Columbia University
Northwest Corner Building
New York, NY

188,000 sf • LEED® GOLD • WITH Rafael Moneo & Moneo Brock Studio

Beginning in 2002, Columbia identified a need to invest in its natural sciences programs, and a subsequent program report further identified the need to promote collaboration opportunities within a new building, to provide links to other campus buildings, and to create campus-wide amenities that would promote student interaction. Recently completed, the Northwest Corner Building has addressed these goals. Located in the densely built Morningside campus, the Northwest Corner Building occupies one of its few remaining building sites. The building spans across a gymnasium in order to maximize the potential of its physically constrained footprint. The facility not only creates the first interdisciplinary science space on the Morningside campus, but also extends its reach via physical bridges to the adjoining buildings housing chemistry and physics, thus completing a connected ring of all the physical science and engineering buildings.

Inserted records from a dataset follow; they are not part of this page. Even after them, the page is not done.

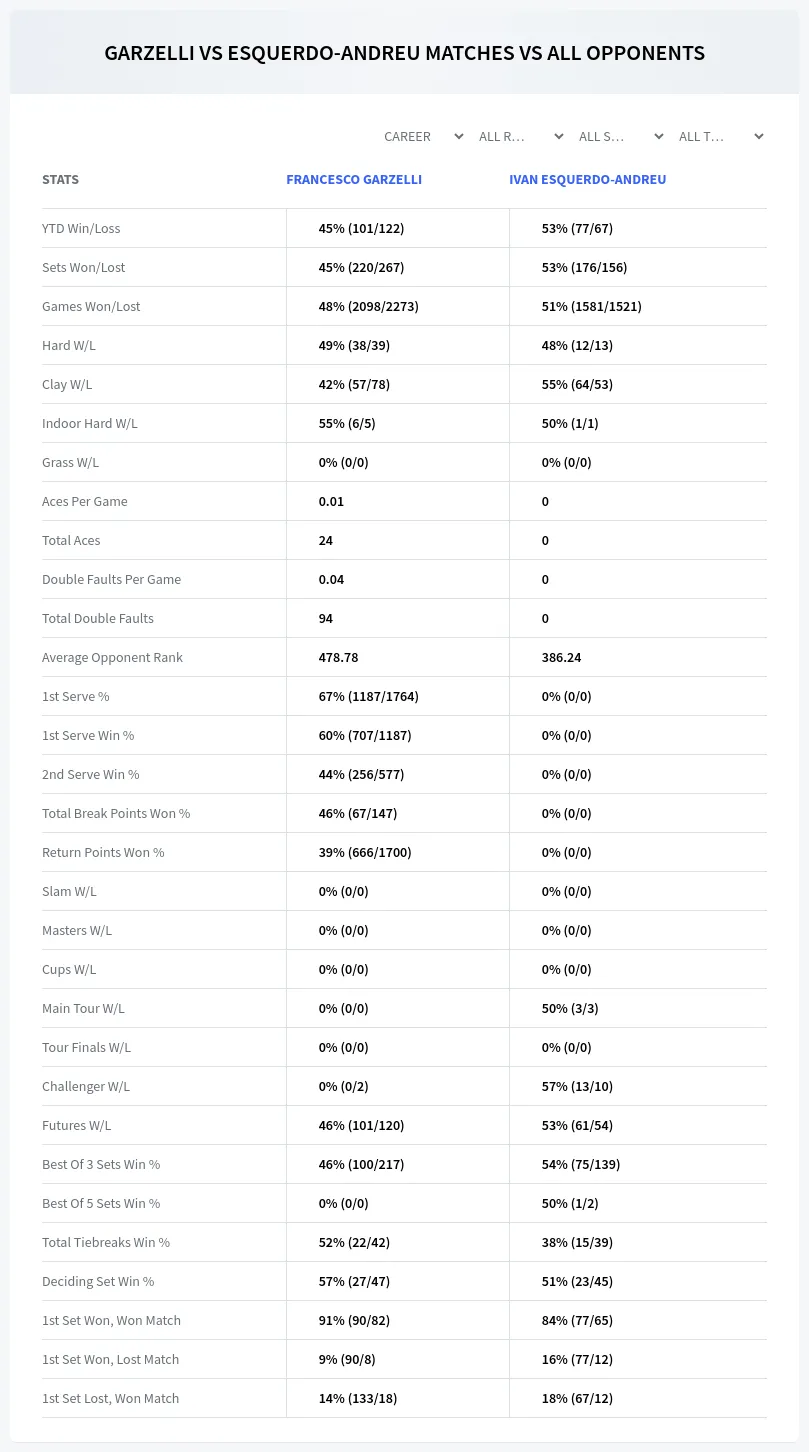Viewport: 809px width, 1452px height.
Task: Click chevron arrow beside ALL S...
Action: [x=659, y=136]
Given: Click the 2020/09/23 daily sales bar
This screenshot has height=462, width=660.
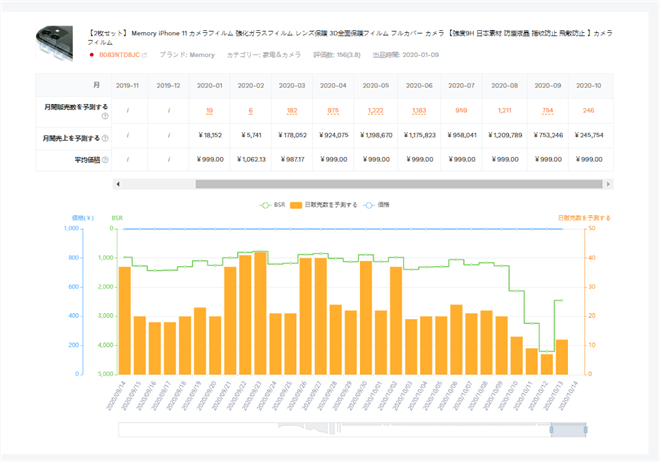Looking at the screenshot, I should (260, 312).
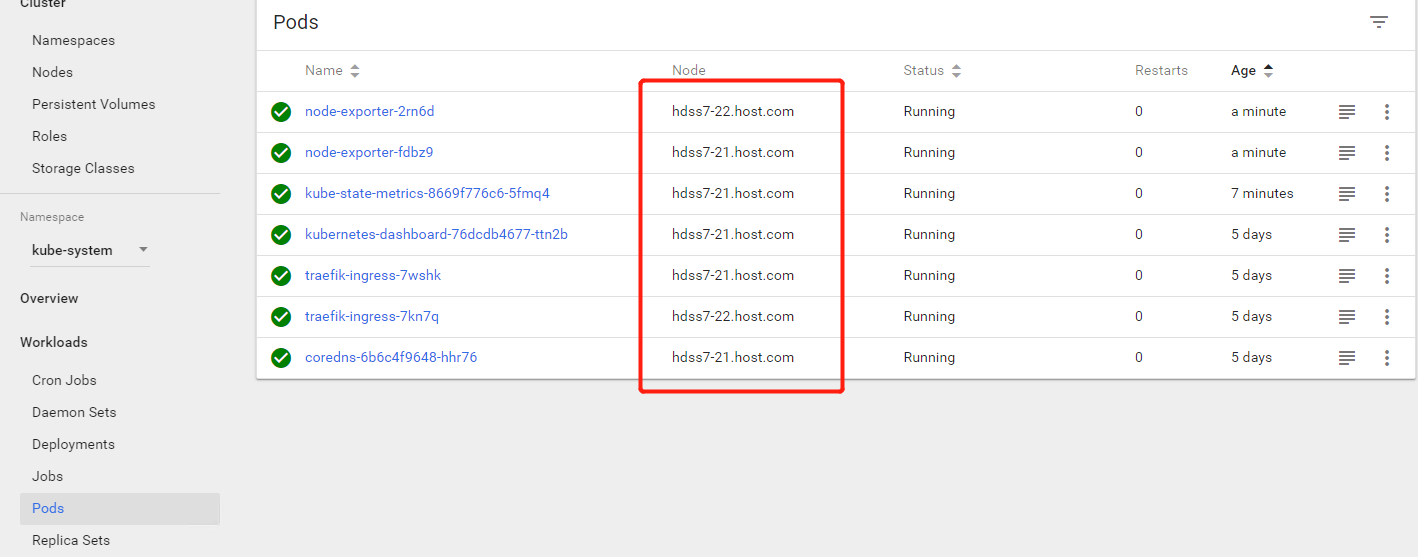Open Persistent Volumes page
This screenshot has height=557, width=1418.
tap(93, 104)
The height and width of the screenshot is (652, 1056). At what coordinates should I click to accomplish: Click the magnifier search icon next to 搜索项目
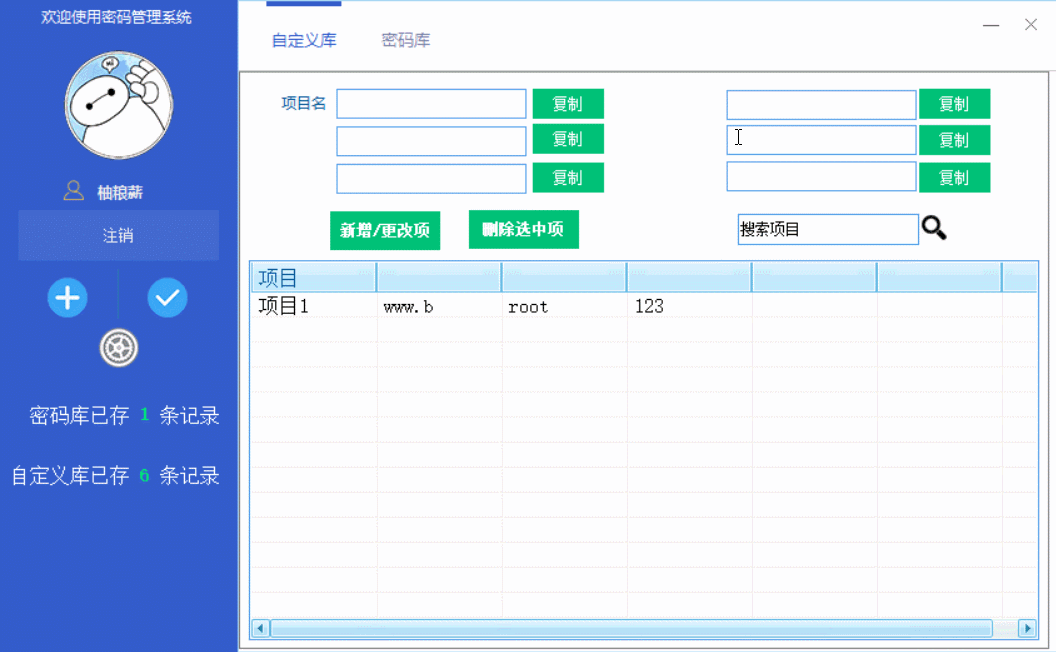[935, 229]
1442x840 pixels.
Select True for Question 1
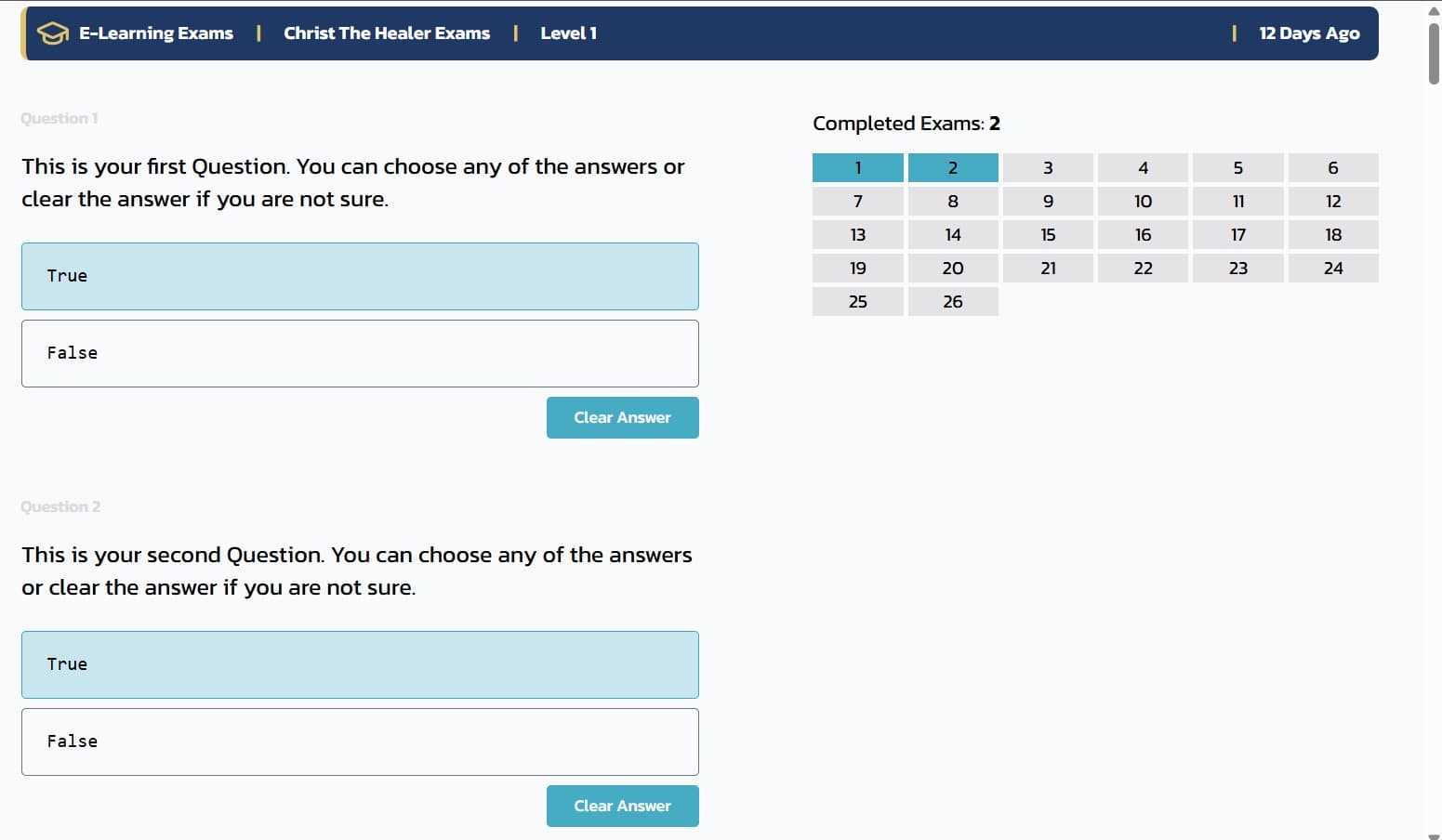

The 188,000-gsf, 14-story building provides 70,000 sf of new lab space for 21 new labs on seven floors. The remaining levels provide space for a new science library, which will free up an additional 30,000 sf in four other buildings by consolidating the libraries of electrical engineering, physics, chemistry, and biology. With the space made available, the new building adds approximately 35 percent more research space to these disciplines.